Publié dans Europe

Comment écrire la fin de l’histoire ?

Neuf ans avant la catastrophe de Tchernobyl, Robert Merle imagine la fin de notre société par le nucléaire dans Malevil.

C’est a priori un roman pas très drôle et traitant encore du thème de la fin du monde et de la survie de quelque uns. N’étant pas particulièrement fan de romans d’anticipation, j’ai donc longuement hésité avant de le lire. Et finalement, cette lecture s’est avérée être une bonne surprise.

Comme dans toute histoire de fin du monde, ce qui choque en premier c’est le scénario de destruction et de désolation. En 1977, une bombe atomique explose et détruit les alentours : les villes sont brûlées avec leurs habitants, les champs verts et prospères se transforment en déserts arides et poussiéreux, le ciel bleu a laissé la place à une masse de nuages gris sombre et l’odeur de brûlé est omniprésente. Le tout est totalement silencieux, privé d’animaux et d’activité humaine. On ne connaît pas la cause et l’étendue du désastre (accident ou guerre nucléaire, personne ne s’en souciera réellement).

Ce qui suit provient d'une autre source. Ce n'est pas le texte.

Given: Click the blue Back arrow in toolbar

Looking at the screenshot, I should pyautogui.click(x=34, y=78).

Et comme toujours dans ces histoires, un petit groupe survit au désastre. Dans notre histoire, sept personnes ont survécu grâce à un château construit très profondément dans un rocher. Et, bien sûr, pour inclure un dernier élément de tension indispensable, ils découvrent que d’autres groupes ont survécu, que leurs ressources sont convoitées et qu’ils devront tuer pour subsister.

Jusqu’ici rien de bien original, Robert Merle nous présente des fils conducteurs très (voire trop) souvent utilisés, une position bien confortable. Quels sont donc les éléments de Malevil qui le différencient du lot ?

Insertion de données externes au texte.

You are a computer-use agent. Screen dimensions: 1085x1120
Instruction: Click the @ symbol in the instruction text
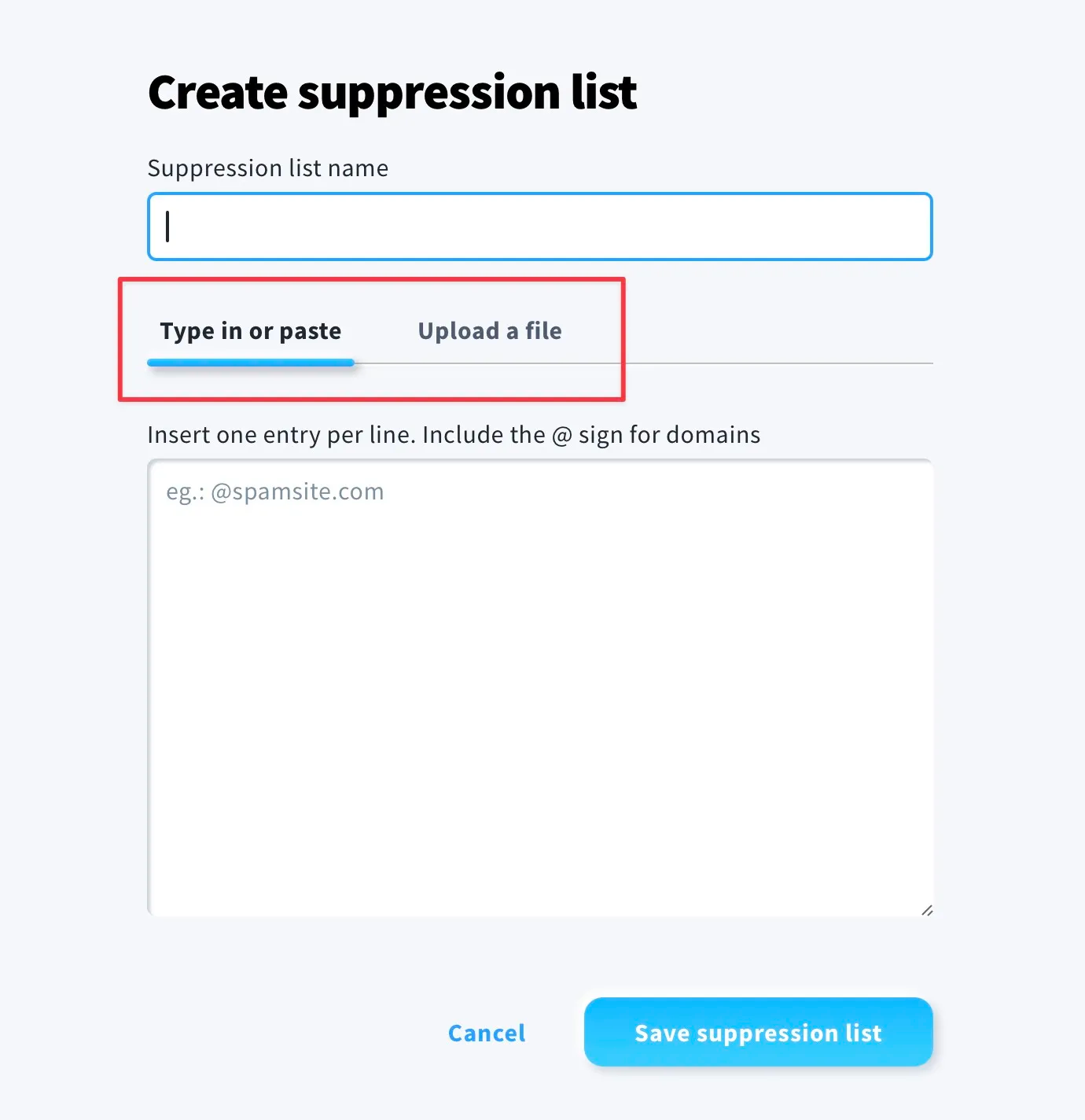tap(561, 436)
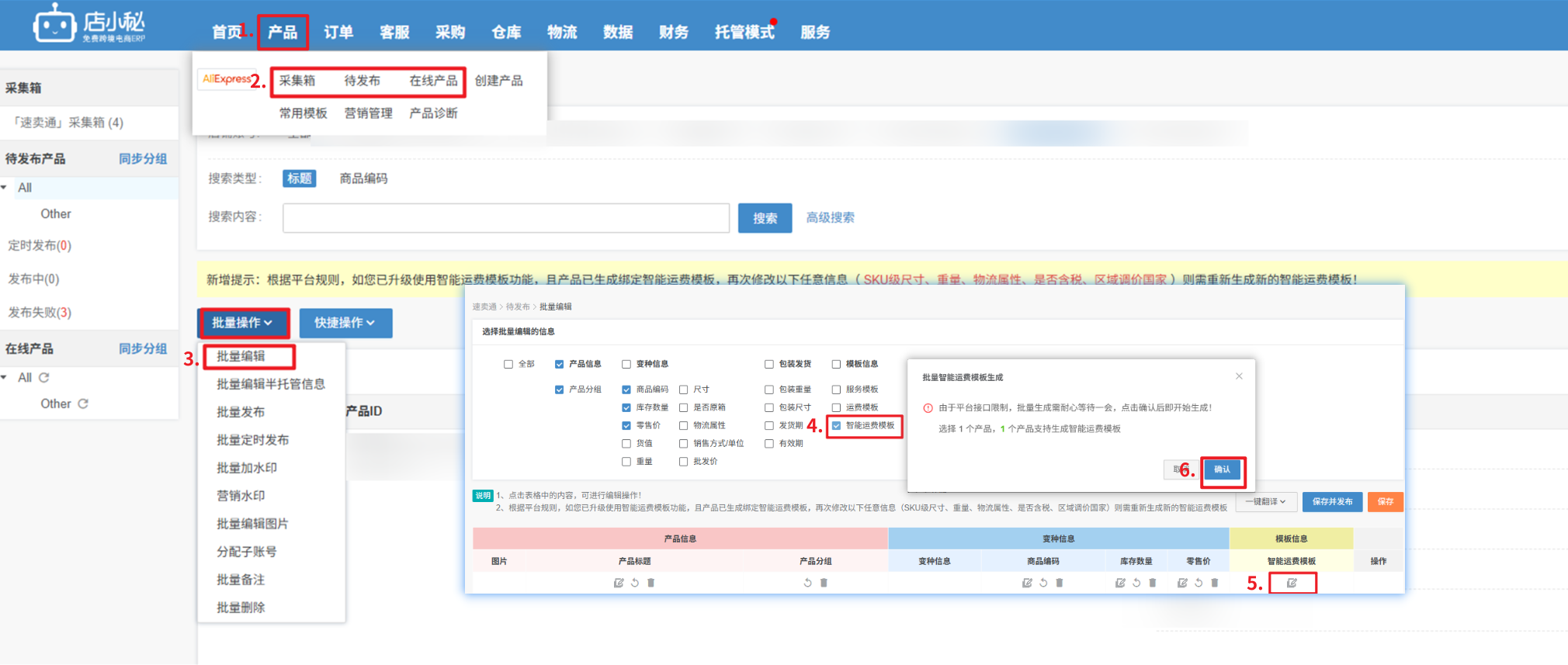1568x665 pixels.
Task: Click trash icon under 零售价 column
Action: [x=1215, y=583]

Ce que j’ai vraiment aimé dans ce livre, c’est sa réflexion sur la reconstruction d’une société à partir de zéro. Les personnages essaient de se baser sur les principes de société qu’ils ont connus (communisme, démocratie, religiosité ou athéisme), mais doivent assez rapidement faire des concessions et s’adapter aux nécessités qui règlent le quotidien. C’est donc l’émergence de la polygamie, de la tyrannie, de la violence physique et morale, de la guerre, etc. La conception de la société doit être complètement reconsidérée pour permettre la survie du groupe. La réflexion de Robert Merle sur la complexité de la création d’une société est sous-jacente à l’histoire, ce qui la rend subtile et intelligente. Je critiquerai quand même une vision un peu binaire de la société de la part de l’auteur, la bonne d’un côté et la mauvaise de l’autre. J’aurais aimé voir un peu plus de complexité dans la confrontation des modèles (mais on en veut toujours plus).

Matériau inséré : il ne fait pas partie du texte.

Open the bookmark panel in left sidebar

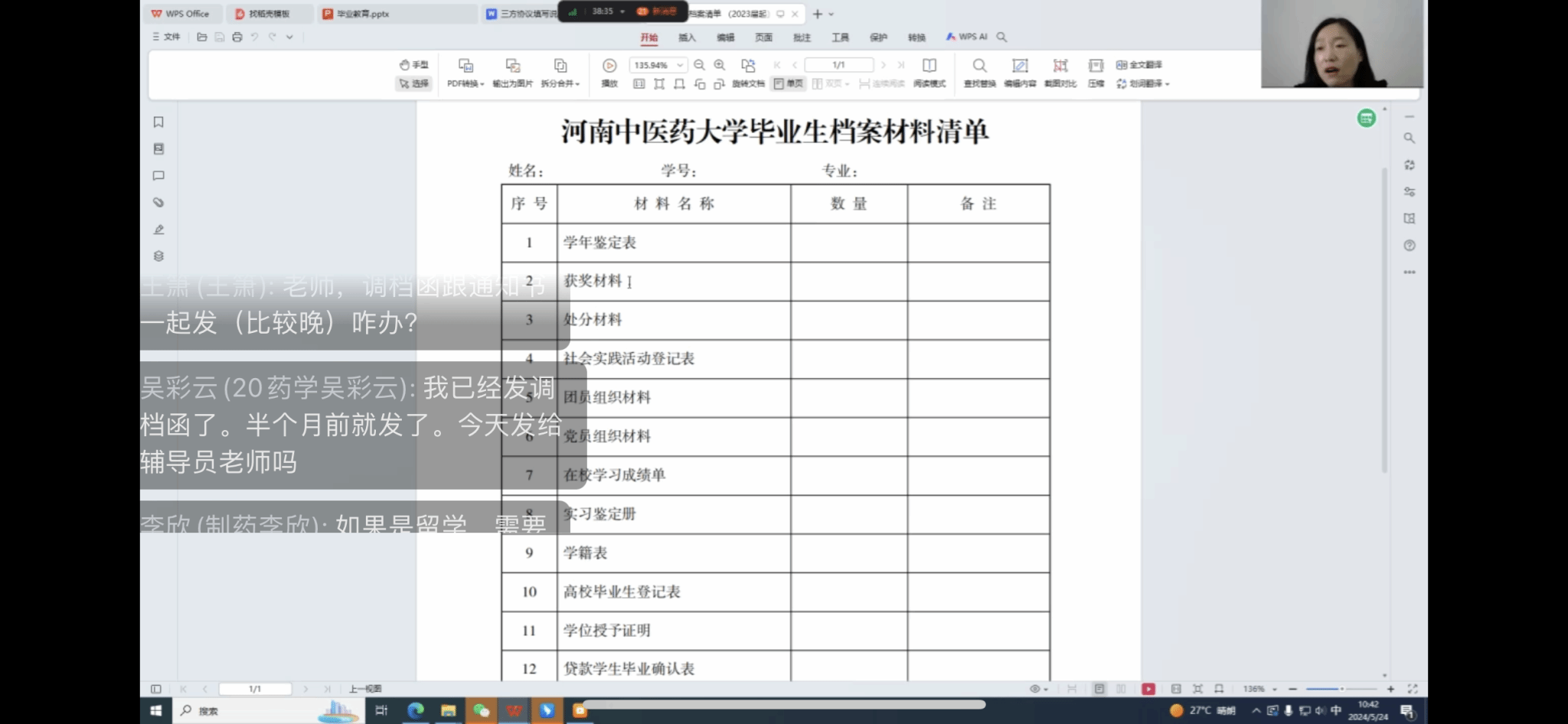[158, 122]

L’élément nucléaire est également essentiel puisqu’il apporte la tension nécessaire pour entrer dans l’histoire une fois pour toute : les sept personnages ont échappé à une mort d’une extrême violence pour peut-être subir une mort lente liée à la radioactivité des sols et de l’eau. L’auteur joue avec la sensation de délivrance des survivants qui nous mène à un point de tension extrême.

Et enfin, la conclusion de l’histoire (sans vous la raconter) est relativement bien trouvée. Comme posant la dernière touche de pinceau au tableau final, l’auteur remet subtilement en perspective la capacité humaine à s’autodétruire.

Globalement, le style de Robert Merle est élaboré tout en restant fluide, la lecture en est donc très agréable. Je me suis attachée aux personnages et à ses réflexions ; c’est un récit de peu d’espérance mais bien construit et encore d’actualité.